Требуй, пробуй, ласточка, настройщица, поусердней молодого Давида
Каждую струнку, каждую струю этого жара, этого заката страстного —
Вот и арфа сумерек, жалобой у запястья сжатая, стиснутая обидой,
Досадой сотрясаемая, а вот и слеза оттенка ненастного.
Вот и ты, всего опасающаяся, жизнь моя, — пигалица, юница,
Толчки лимфы к ночи усердные и кровь как никогда борзая,
То ли вода в купальне перегрелась, то ли душа томится,
То ли сердце никак не утихомирится — мерцает и ёрзает.
Вот и страстная, со следами истерик, перетекающая в стервозность
Русская болтовня звезд, месяца кавказские загибоны хмурые,
Слышимые Толстым и Лермонтовым совершенно розно,
Грозящие нам мордобитием, а им — поцелуями и шуры-мурами.
Им — разговоры одинокие, а нам телеграммы блатные
Серы, пороха, чернил, туши, до синего блеска втертые
В небеса полуночные, беснующиеся, болью переполненные, налитые,
Татуированные, полуживые, полумертвые.
(Из книги стихотворений “Лепет”, 1995)
“Боюсь, боюсь, боюсь”, “пробуй, пробуй”: удвоение (повтор как стиховой принцип вообще) как усиление, утроение (троица) как формула, заколдовывающая или расколдовывающая, такой детский (любовный) язык, архаизирующий и инфантилизирующий, не оставляющий места настоящей тревоге.
Псаломное обращение как закономерный элемент любовного высказывания, как его начало и конец, абсолютный (постоянный) адресат. Точные, конкретные (бытовые и природные) метафоры, такой культурный винтаж: так слагали вирши сотни лет назад/подряд. “Не крепче вишневой косточки” (кстати, довольно крепкой), “в купальне досочки”: ландшафт универсальный (римский или библейский), уменьшительный суффикс Катулла, родоначальника чувственной поэзии.

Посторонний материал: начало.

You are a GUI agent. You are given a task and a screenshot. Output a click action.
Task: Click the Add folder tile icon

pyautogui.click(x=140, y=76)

Картина заката (эталонная) осложнена: “пробуй, ласточка”, “молодой Давид”. Фигуры схвачены в своем языковом обнажении, когда их выразительность безмерна, пафосна, молниеносна. “Каждая струнка” прощупана. Целое трафаретно, но часть, “у запястья сжатая”, трепещет новым мелосом. Это и есть формула красоты, раздвигающейся культуры.
“Кровь как никогда борзая”, эпитет почти ненормативен (то есть он точно неправомочен). То ли это, то ли то. Чистый параллелизм народной песни, не знающей сложных ходов, не отягощенный головной метафорикой. “Мерцает и ёрзает” — не по-мандельштамовски неясно, а совсем понятно, даже очевидно, по-детски озорно и проникновенно.

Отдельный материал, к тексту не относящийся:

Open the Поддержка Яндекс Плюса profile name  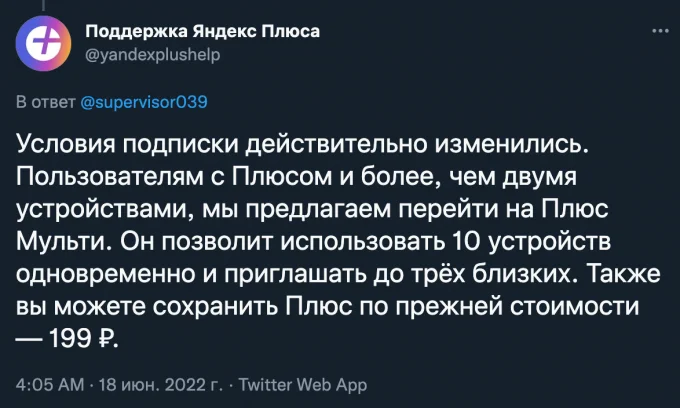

“Слышимые розно” русские дела как бы отложены, забыты малышом-неженкой. “Поцелуи и шуры-муры” принадлежат прошлому, но это прошлое не хочет стареть, оно как бы, наоборот, молодеет, превращаясь в наивного ребенка, не знающего настоящего: “татуированные небеса”, нависшие и больные. Даже непонятно, откуда все это взялось: истерика, одиночество. Эти слова вроде не из любовного лексикона, они как бы навязаны романтической меланхолической культурой. И вдруг замечаешь, что все ненастно, все о чем-то неправильном, как жалоба, как псалом.